In this episode we see AJ obsessing over what he has learned so far of the irrational suffering and injustices of the world and the dangers of trusting in love, and Yeats' dark poem only confirms his worst fears. What does life hold for him? He can't be his father -- even his father doesn't want that for him. And, as Lawguy pointed out, when Meadow reminds AJ that as the male child of an Italian family, he will always be more important than she is, though she clearly intended to reassure him, this would only have reinforced his awareness that the pressure is on him to perform in a way that he feels he's just not up to. He can't even really escape by partying since all his friends seem to be ingrained with the same capacity for violence that their fathers live by, a violence which AJ just can't accept. Is it any wonder that he can't imagine a future where he could possibly fit in?
Meadow seems to have taken her own advice to AJ to heart and learned to "tune out" anything that would otherwise surely depress her. Engaged to the son of another mob family and now determined to pursue a legal career, like AJ, she feels for the under-dog and is inspired by the idea of working for justice, but seems oddly oblivious to what the triumph of justice would mean to the members of her own family.
Tony is as ruthless and violent as ever, but seems to be trying to walk some kind of self-defined line between fulfilling the requirements of his family-and-Earth-destroying "business" and honoring his guilt-driven determination to be a "protector of innocents", particularly his own children.

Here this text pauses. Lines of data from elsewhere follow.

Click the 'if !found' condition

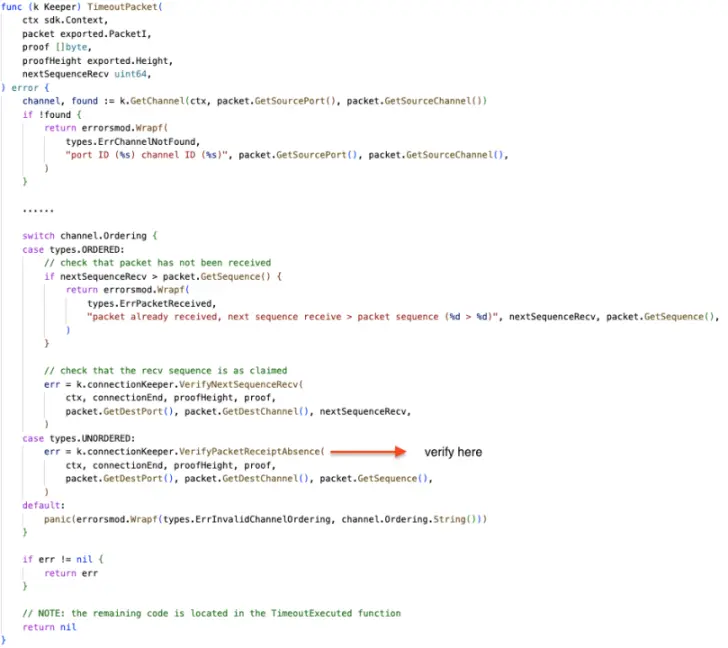52,115
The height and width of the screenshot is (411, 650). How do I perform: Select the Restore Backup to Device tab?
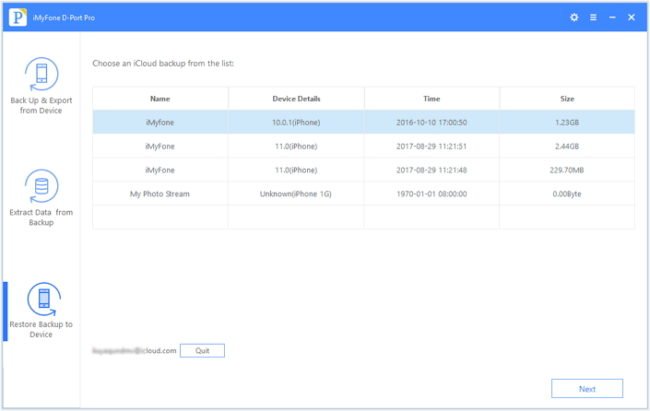click(40, 329)
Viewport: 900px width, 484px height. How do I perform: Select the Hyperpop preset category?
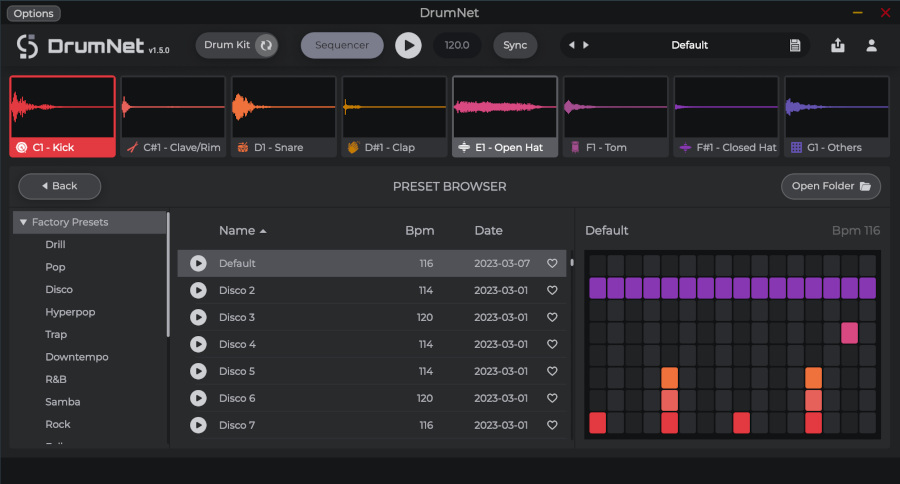(70, 312)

And Carmella seems genuinely at the end of her rope, desperately trying to hold Tony solely responsible for AJ's depression and portraying Tony's own depression as a "card" which he quite deliberately plays as a way of shirking his responsibilities as husband and father -- as if nothing else about their lives could possibly stand in the way of his choosing to be the perfect spouse if he just wasn't so self-indulgent and lazy.

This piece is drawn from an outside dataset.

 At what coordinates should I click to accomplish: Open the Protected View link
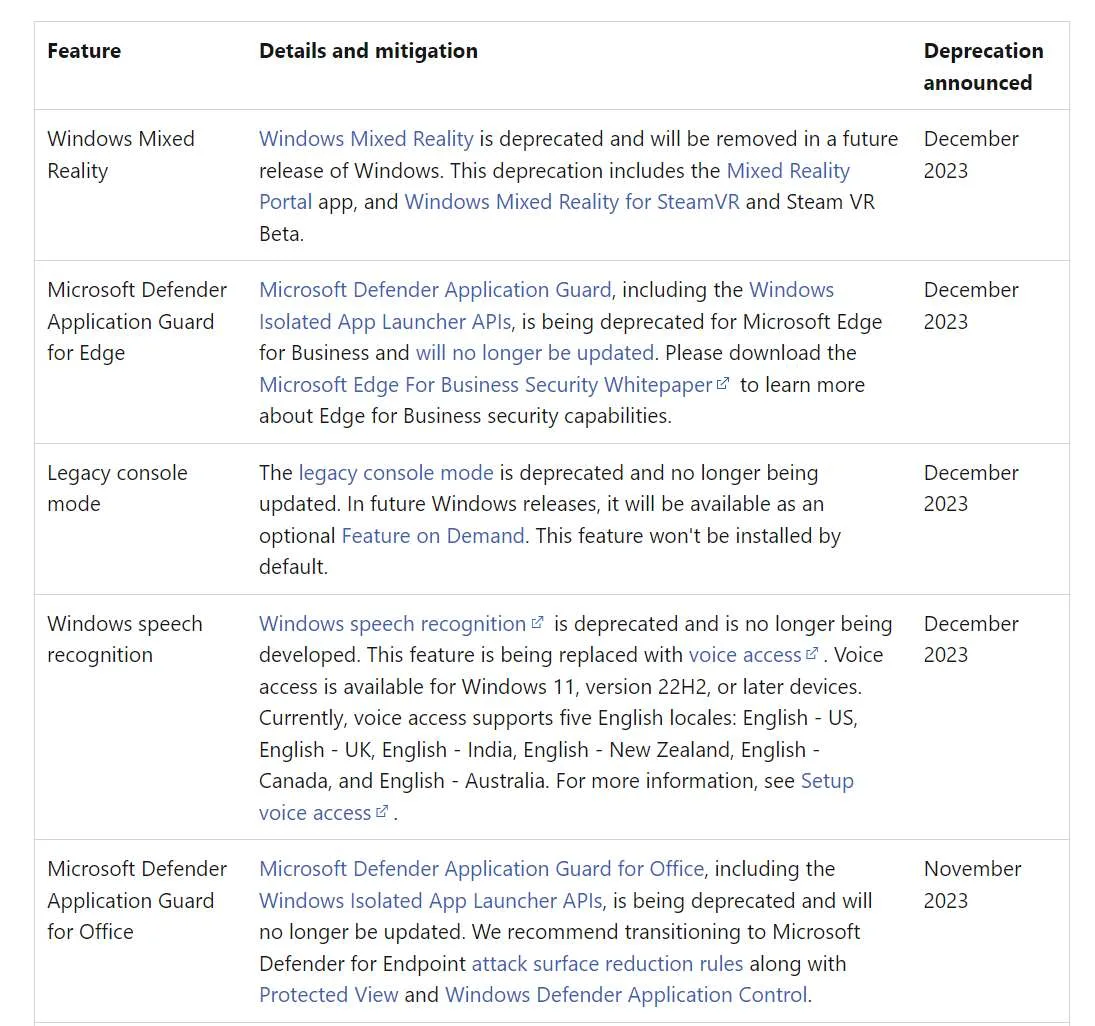[x=328, y=995]
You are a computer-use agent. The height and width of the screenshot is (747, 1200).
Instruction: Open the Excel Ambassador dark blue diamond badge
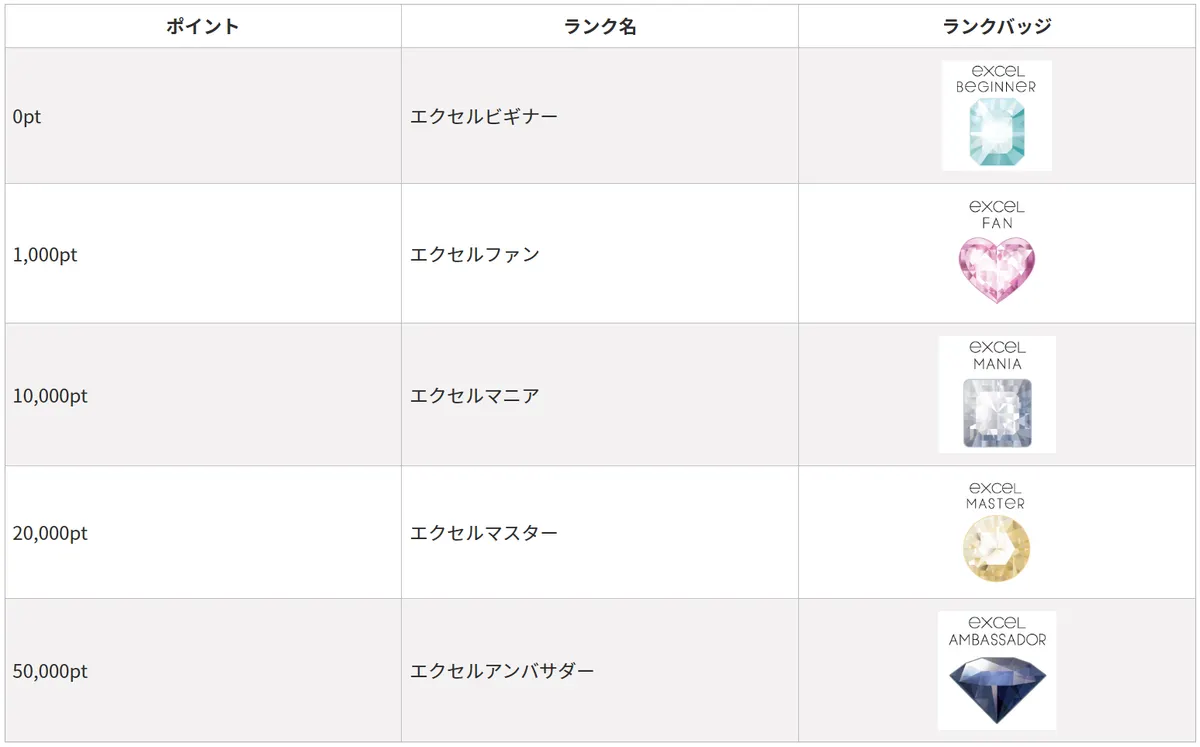(x=997, y=670)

So how can "justice" be done for characters like these? Is there a role here for any kind of "savior" and who (if anyone) deserves to be saved? Does the outcome involve some form of "resurrection" of a dead character? Will the FBI as the official dispensers of "justice" step in? Or will the spirit of Yeats' "rough beast" exact its own dark version of "justice" through the vengeful actions of these increasingly out-of-control "family men" and if so, when the smoke clears, will anyone (even family) be left standing? If David Chase is really going to wrap this saga up as a legitimate morality tale, I think maybe the continuation of "business" as usual is the only option that really can't remain on the table.